Work to do - Could you change "given word" to "listed term" in the items below and leave everything else as it is?

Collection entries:

---

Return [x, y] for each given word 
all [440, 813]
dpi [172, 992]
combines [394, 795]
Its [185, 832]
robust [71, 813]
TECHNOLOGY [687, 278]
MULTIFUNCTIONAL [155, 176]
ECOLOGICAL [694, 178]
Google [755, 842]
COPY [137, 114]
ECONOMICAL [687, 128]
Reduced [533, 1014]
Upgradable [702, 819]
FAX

---

Answer for the task -
Return [x, y] for each listed term 
all [440, 813]
dpi [172, 992]
combines [394, 795]
Its [185, 832]
robust [71, 813]
TECHNOLOGY [687, 278]
MULTIFUNCTIONAL [155, 176]
ECOLOGICAL [694, 178]
Google [755, 842]
COPY [137, 114]
ECONOMICAL [687, 128]
Reduced [533, 1014]
Upgradable [702, 819]
FAX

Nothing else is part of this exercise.